> **The data**
*** Block opens ***

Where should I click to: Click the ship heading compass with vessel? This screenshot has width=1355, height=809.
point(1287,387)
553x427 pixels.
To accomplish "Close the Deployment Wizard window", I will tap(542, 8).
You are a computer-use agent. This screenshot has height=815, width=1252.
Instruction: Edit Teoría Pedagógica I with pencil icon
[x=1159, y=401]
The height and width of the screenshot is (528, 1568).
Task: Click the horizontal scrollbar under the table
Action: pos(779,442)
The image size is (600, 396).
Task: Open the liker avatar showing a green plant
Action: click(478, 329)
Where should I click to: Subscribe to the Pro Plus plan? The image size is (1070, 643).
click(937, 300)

*** Block closes ***
*** Block opens ***

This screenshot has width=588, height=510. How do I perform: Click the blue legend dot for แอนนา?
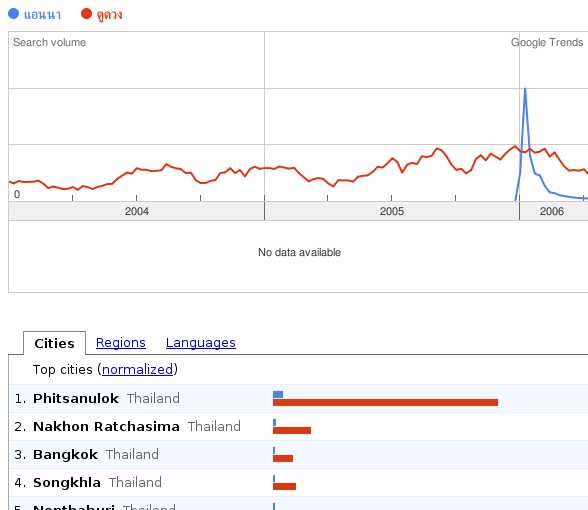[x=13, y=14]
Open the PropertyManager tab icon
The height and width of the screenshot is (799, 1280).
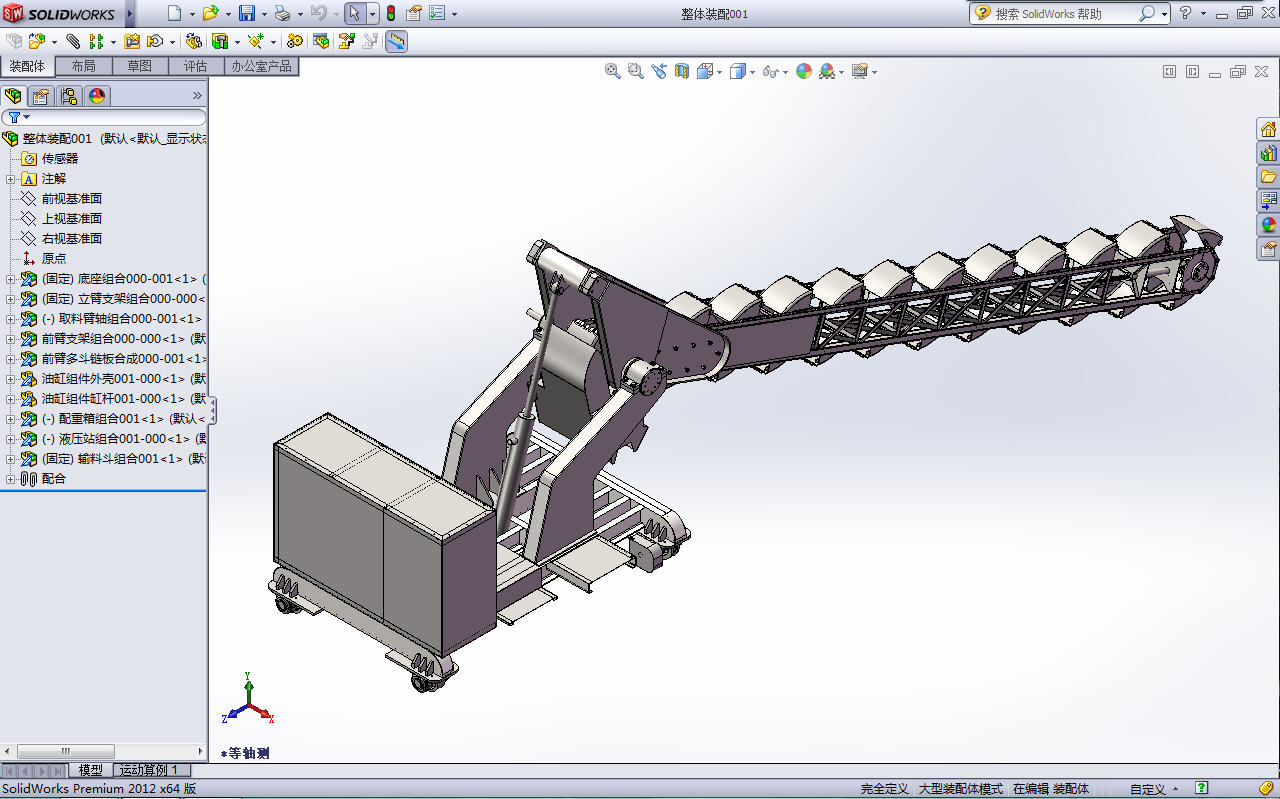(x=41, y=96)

*** Block closes ***
*** Block opens ***

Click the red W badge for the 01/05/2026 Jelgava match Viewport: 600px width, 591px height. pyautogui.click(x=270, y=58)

*** Block closes ***

> **What you are asked to do**
Out of the data above, give again only the lines starting at the one holding "Where should I click to: Click" and ending at the one holding "You are a computer-use", unchanged.

> **Response below**
Where should I click to: Click the ship heading compass with vessel? This screenshot has width=1355, height=809.
point(1287,387)
553x427 pixels.
To accomplish "Close the Deployment Wizard window", I will tap(542, 8).
You are a computer-use agent. This screenshot has height=815, width=1252.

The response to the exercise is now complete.